• _CONSIGNE A_
Modifiez les lignes des enregistrements allant du début jusqu'à celle qui contient « Facebook (1018, 2431) », incluse, en remplaçant « Sobre mi » par « Acerca de mí » sans rien changer d'autre. Laissez les images de côté dans votre réponse.
┌─ EXTRAIT CHOISI
Si l’intérêt suscité par Stormkeep est lié d’une part à son line-up particulièrement alléchant (eh oui, je vous rappelle quand même que l’on y retrouve entre autre des membres de Blood Incantation et Wayfarer) et de l’autre à la sortie il y a maintenant un petit peu d’un an d’un excellent EP des plus convaincants et prometteurs (
Galdrum), nul doute que tous les auditeurs passés jusque-là entre les mailles du filet seront irrésistiblement attirés par ce somptueux artwork signé Les Edwards.
Peintre anglais né à la fin des années 40, l’homme qui aujourd’hui a usé l’essentiel de ses pinceaux dans les milieux de la fantasy, de la science-fiction et de l’horreur afin d’illustrer les œuvres d’auteurs tels que Robert E. Howard, Franck Herbert, Sir Terence David John Pratchett, Anne Inez McCaffrey et Jack Vance, n’est pas non plus tout à fait étranger à l’univers de la musique. De Metallica (le single
Jump In The Fire) à Paradox (
Heresy) en passant par Celtic Frost (l’intérieur du livret d‘
Into The Pandemonium, Krokus (
Alive And Screamin’) et même The Prodigy (l’intérieur du livret de
Music For The Jilted Generation), il a en effet signé quelques travaux pour le moins immersifs et emblématiques. Commissionné par les Américains, il livre ici une œuvre hors du temps et paradoxalement délicieusement obsolète qui invite à la découverte et surtout au voyage et à l’imaginaire...
└─
• _CONSIGNE B_
Pour chacune des affirmations suivantes, indiquez si elle concorde avec l'extrait sur la pochette de Stormkeep, en citant les mots décisifs du texte : (i) Les Edwards est un peintre anglais né à la fin des années 40 ; (ii) l'EP de Stormkeep est sorti il y a deux ans ; (iii) l'œuvre a été commandée par les Américains.
┌─ DONNÉES FOURNIES
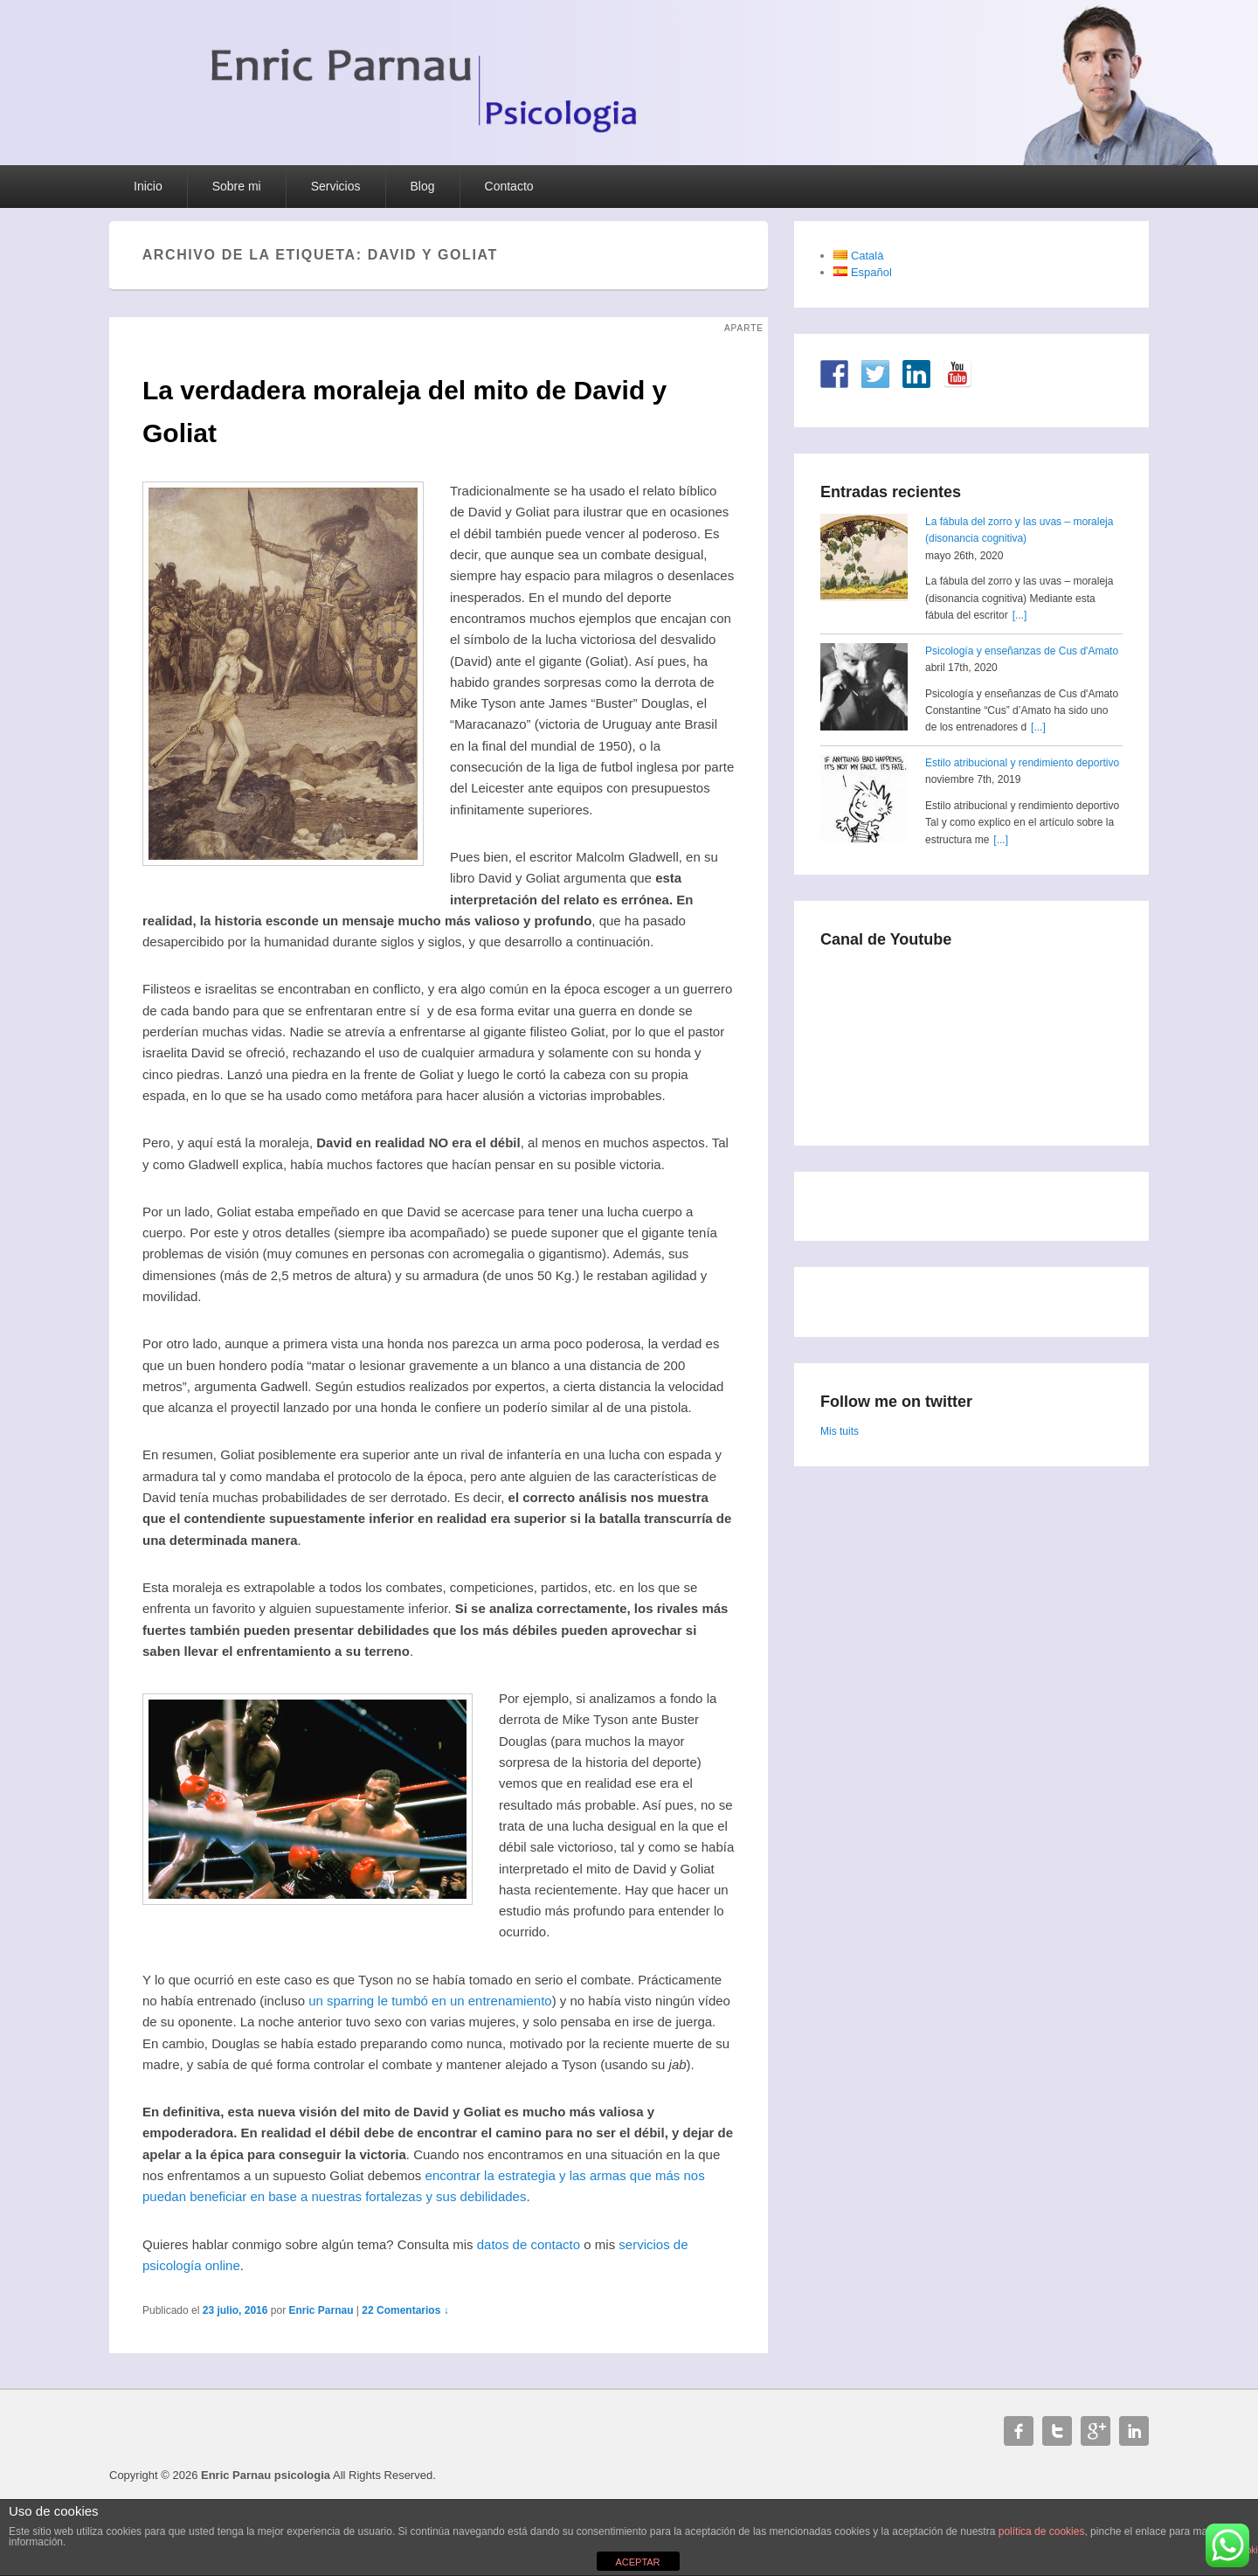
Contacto (509, 186)
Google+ (1095, 2431)
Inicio (148, 186)
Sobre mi (236, 186)
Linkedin (1134, 2431)
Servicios (336, 186)
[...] (1020, 615)
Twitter (1057, 2431)
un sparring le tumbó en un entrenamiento (430, 2000)
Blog (423, 186)
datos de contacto (528, 2244)
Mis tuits (839, 1431)
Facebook (1018, 2431)
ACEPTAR (637, 2562)
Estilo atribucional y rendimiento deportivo (1022, 763)
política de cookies (1042, 2531)
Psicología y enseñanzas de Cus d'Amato (1021, 651)
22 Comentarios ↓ (405, 2310)
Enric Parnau (320, 2310)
└─
• _RÉPONSE RÉDIGÉE A_
Contacto (509, 186)
Google+ (1095, 2431)
Inicio (148, 186)
Acerca de mí (236, 186)
Linkedin (1134, 2431)
Servicios (336, 186)
[...] (1020, 615)
Twitter (1057, 2431)
un sparring le tumbó en un entrenamiento (430, 2000)
Blog (423, 186)
datos de contacto (528, 2244)
Mis tuits (839, 1431)
Facebook (1018, 2431)

• _RÉPONSE RÉDIGÉE B_
(i) Oui : « Peintre anglais né à la fin des années 40 ».
(ii) Non : « la sortie il y a maintenant un petit peu d’un an d’un excellent EP ».
(iii) Oui : « Commissionné par les Américains ».